**Work required:**
Wherever the string "Click" turns up in the data, copy the whole line.

**Input data:**
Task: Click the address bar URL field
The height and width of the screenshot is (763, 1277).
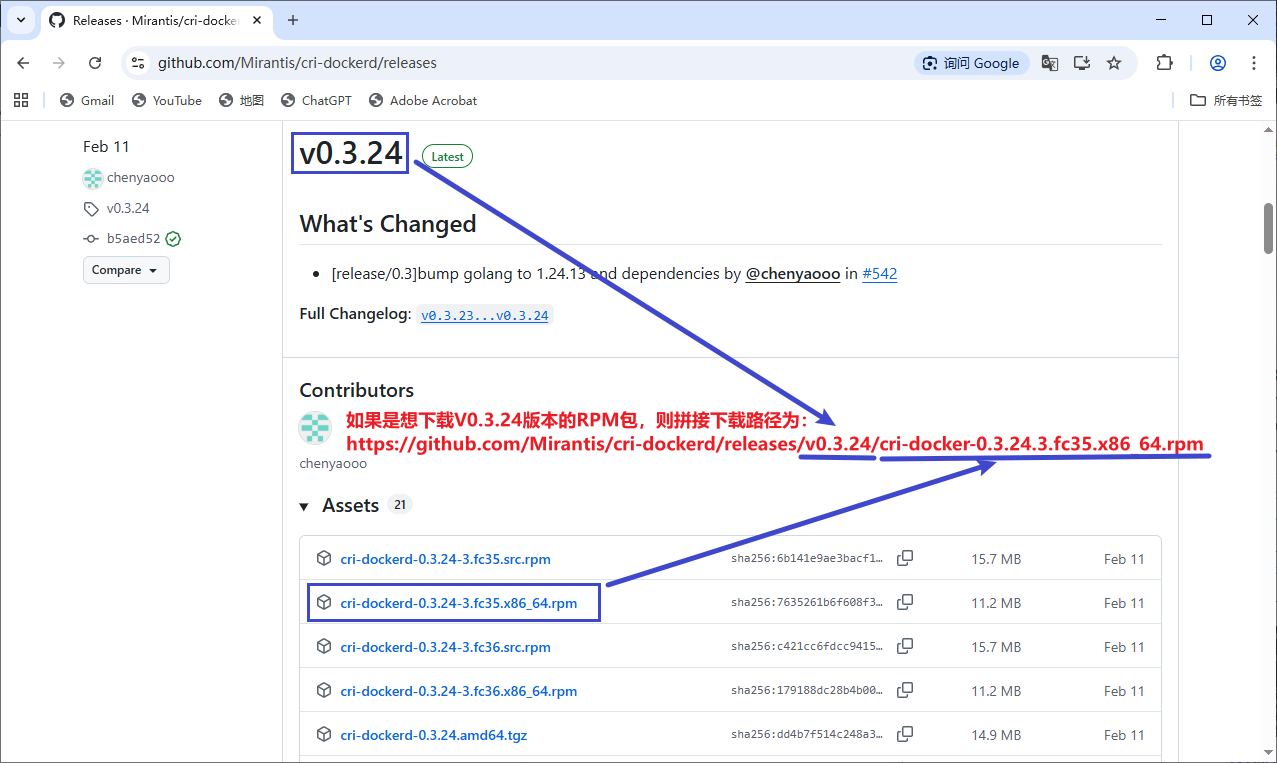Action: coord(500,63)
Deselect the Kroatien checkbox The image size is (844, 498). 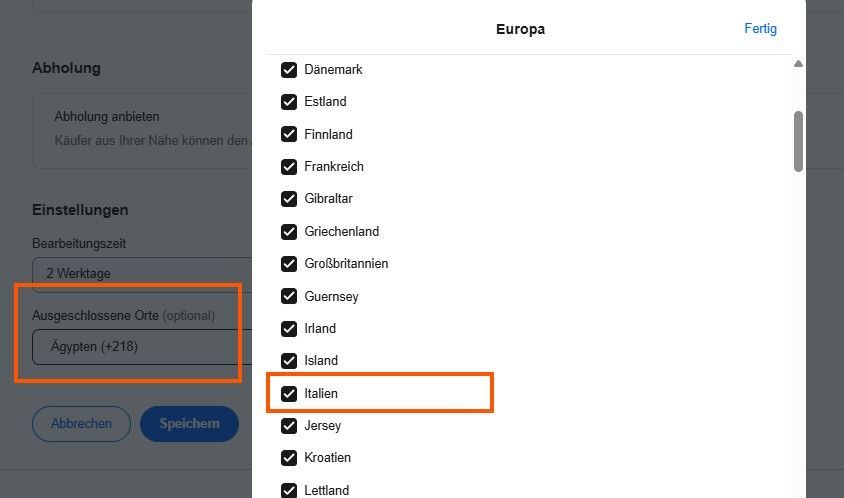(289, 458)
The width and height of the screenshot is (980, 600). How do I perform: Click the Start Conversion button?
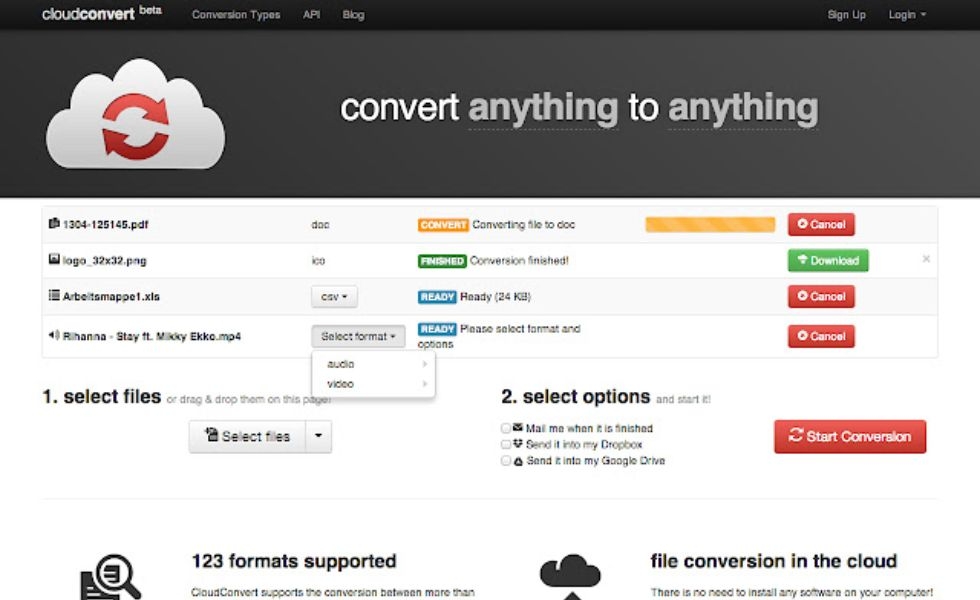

**Finished task:**
Task: Click the address bar URL field
The width and height of the screenshot is (980, 600). How do I perform: Click the Start Conversion button?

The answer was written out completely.